What needs to be done
From the entries, return every line where the string "Open" shows up.

::: Extracted data :::

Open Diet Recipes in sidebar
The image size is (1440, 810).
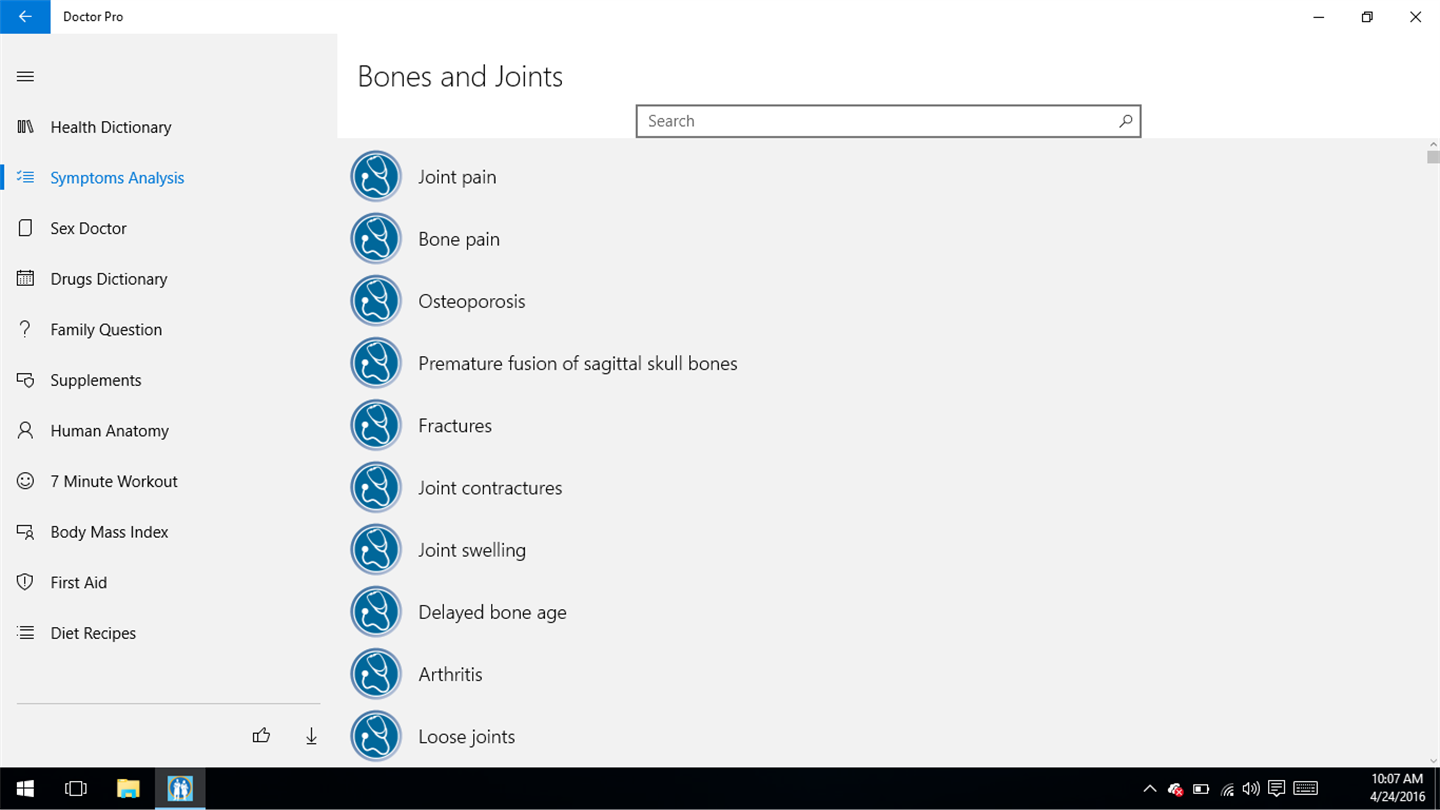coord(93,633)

:::
::: Extracted data :::

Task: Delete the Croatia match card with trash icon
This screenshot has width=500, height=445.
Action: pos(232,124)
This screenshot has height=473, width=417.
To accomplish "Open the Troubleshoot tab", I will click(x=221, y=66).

:::
::: Extracted data :::

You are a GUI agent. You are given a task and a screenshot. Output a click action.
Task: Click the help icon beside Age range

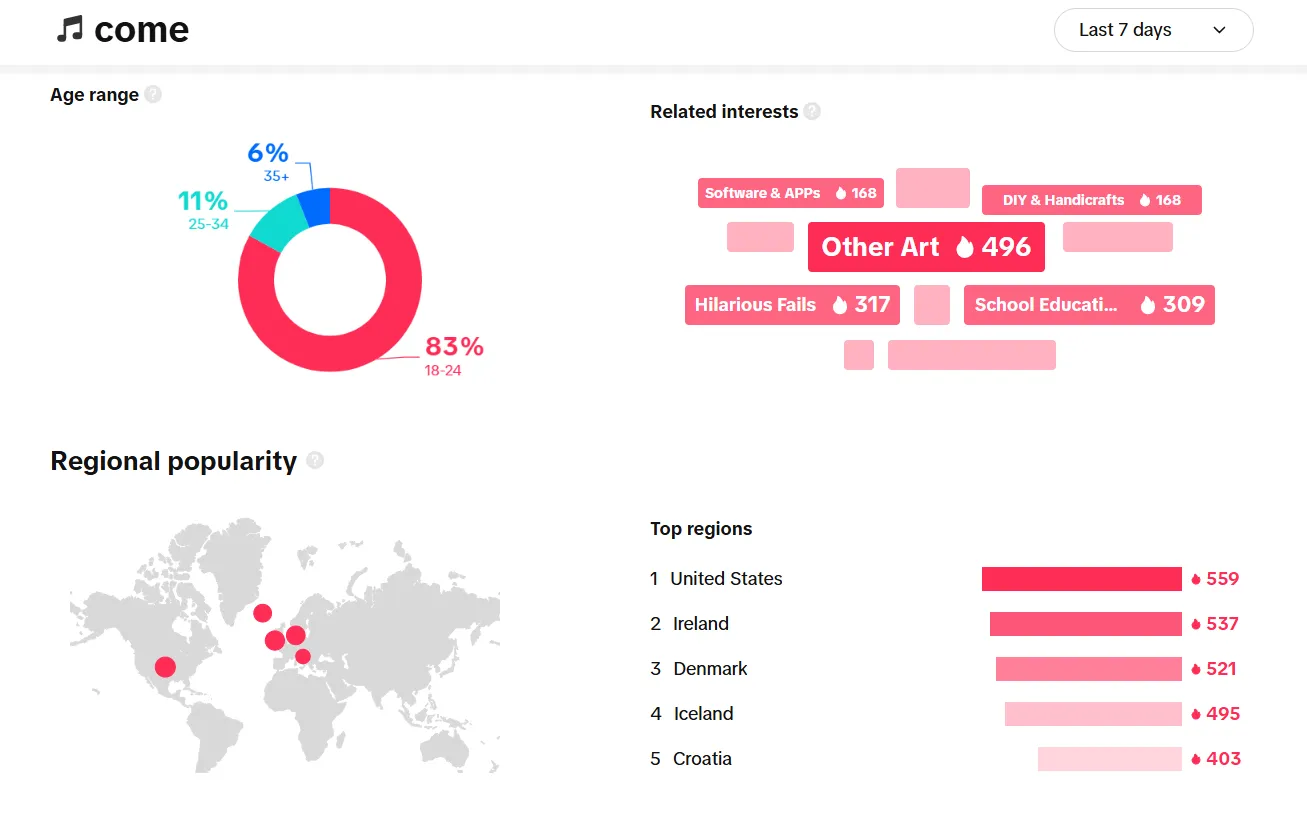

:::

Response to this task
Open Diet Recipes in sidebar
To accomplish "Open the Troubleshoot tab", I will click(x=221, y=66).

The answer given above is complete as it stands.